A basic block is a straight-line sequence of code with only one entry
point and only one exit. In GCC, basic blocks are represented using
the basic_block
data type.
Two pointer members of the basic_block
structure are the
pointers next_bb
and prev_bb
. These are used to keep
doubly linked chain of basic blocks in the same order as the
underlying instruction stream. The chain of basic blocks is updated
transparently by the provided API for manipulating the CFG. The macro
FOR_EACH_BB
can be used to visit all the basic blocks in
lexicographical order. Dominator traversals are also possible using
walk_dominator_tree
. Given two basic blocks A and B, block A
dominates block B if A is always executed before B.
The BASIC_BLOCK
array contains all basic blocks in an
unspecified order. Each basic_block
structure has a field
that holds a unique integer identifier index
that is the
index of the block in the BASIC_BLOCK
array.
The total number of basic blocks in the function is
n_basic_blocks
. Both the basic block indices and
the total number of basic blocks may vary during the compilation
process, as passes reorder, create, duplicate, and destroy basic
blocks. The index for any block should never be greater than
last_basic_block
.
Special basic blocks represent possible entry and exit points of a
function. These blocks are called ENTRY_BLOCK_PTR
and
EXIT_BLOCK_PTR
. These blocks do not contain any code, and are
not elements of the BASIC_BLOCK
array. Therefore they have
been assigned unique, negative index numbers.
Each basic_block
also contains pointers to the first
instruction (the head) and the last instruction (the tail)
or end of the instruction stream contained in a basic block. In
fact, since the basic_block
data type is used to represent
blocks in both major intermediate representations of GCC (tree
and RTL), there are pointers to the head and end of a basic block for
both representations.
For RTL, these pointers are rtx head, end
. In the RTL function
representation, the head pointer always points either to a
NOTE_INSN_BASIC_BLOCK
or to a CODE_LABEL
, if present.
In the RTL representation of a function, the instruction stream
contains not only the “real” instructions, but also notes.

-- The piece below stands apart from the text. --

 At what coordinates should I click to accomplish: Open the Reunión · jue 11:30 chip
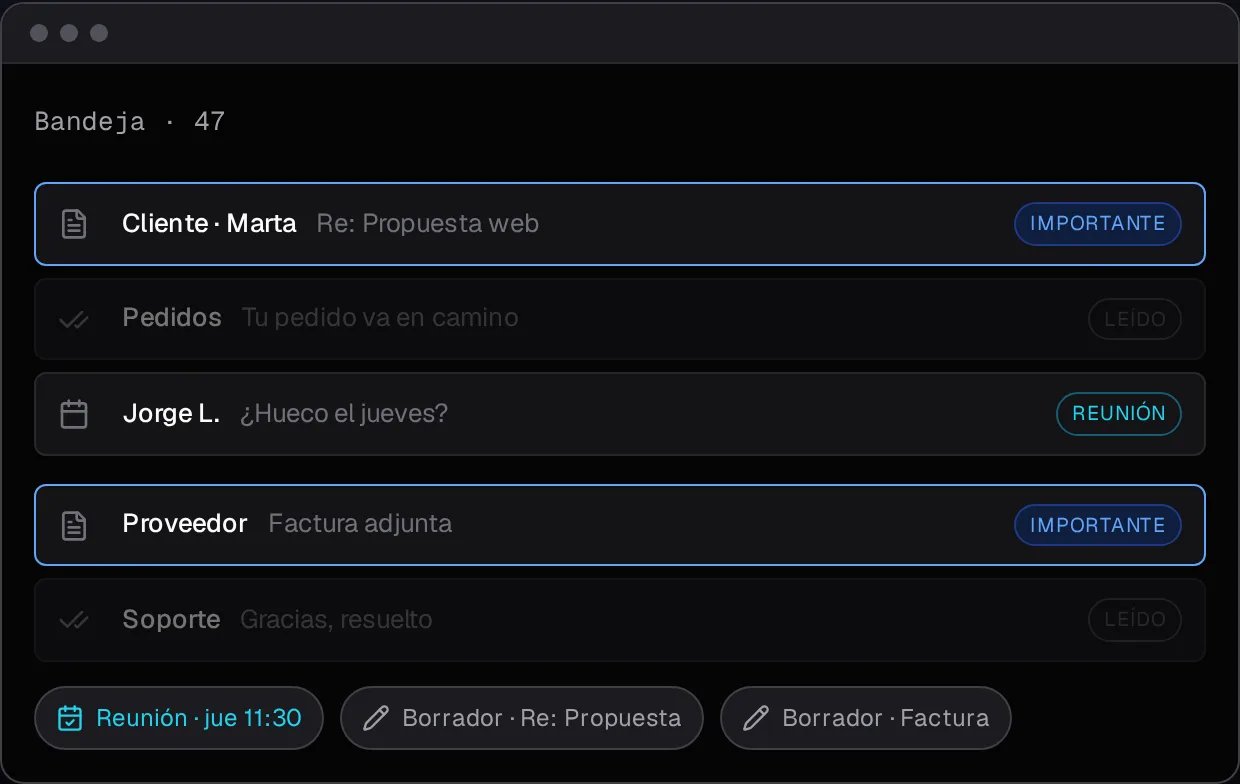(179, 718)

Any function that moves or duplicates the basic blocks needs
to take care of updating of these notes. Many of these notes expect
that the instruction stream consists of linear regions, making such
updates difficult. The NOTE_INSN_BASIC_BLOCK
note is the only
kind of note that may appear in the instruction stream contained in a
basic block. The instruction stream of a basic block always follows a
NOTE_INSN_BASIC_BLOCK
, but zero or more CODE_LABEL
nodes can precede the block note. A basic block ends by control flow
instruction or last instruction before following CODE_LABEL
or
NOTE_INSN_BASIC_BLOCK
. A CODE_LABEL
cannot appear in
the instruction stream of a basic block.
In addition to notes, the jump table vectors are also represented as
“pseudo-instructions” inside the insn stream. These vectors never
appear in the basic block and should always be placed just after the
table jump instructions referencing them. After removing the
table-jump it is often difficult to eliminate the code computing the
address and referencing the vector, so cleaning up these vectors is
postponed until after liveness analysis. Thus the jump table vectors
may appear in the insn stream unreferenced and without any purpose.

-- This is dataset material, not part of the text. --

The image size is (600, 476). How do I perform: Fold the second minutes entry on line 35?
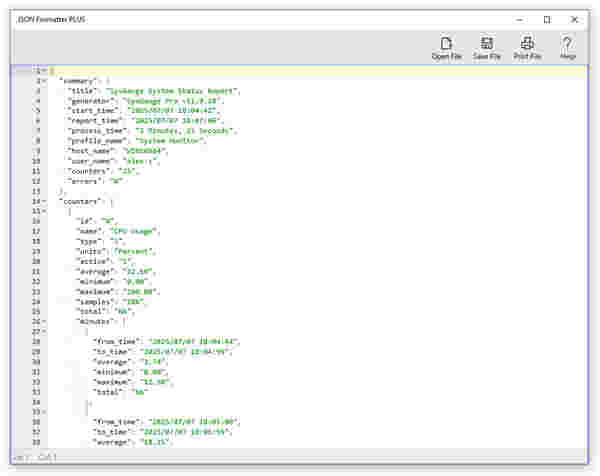click(44, 411)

Before any edge is made fall-thru, the existence of such
construct in the way needs to be checked by calling
can_fallthru
function.
For the tree
representation, the head and end of the basic block
are being pointed to by the stmt_list
field, but this special
tree
should never be referenced directly. Instead, at the tree
level abstract containers and iterators are used to access statements
and expressions in basic blocks. These iterators are called
block statement iterators (BSIs). Grep for ^bsi
in the various tree-* files.
The following snippet will pretty-print all the statements of the
program in the GIMPLE representation.
FOR_EACH_BB (bb) { block_stmt_iterator si; for (si = bsi_start (bb); !bsi_end_p (si); bsi_next (&si)) { tree stmt = bsi_stmt (si); print_generic_stmt (stderr, stmt, 0); } }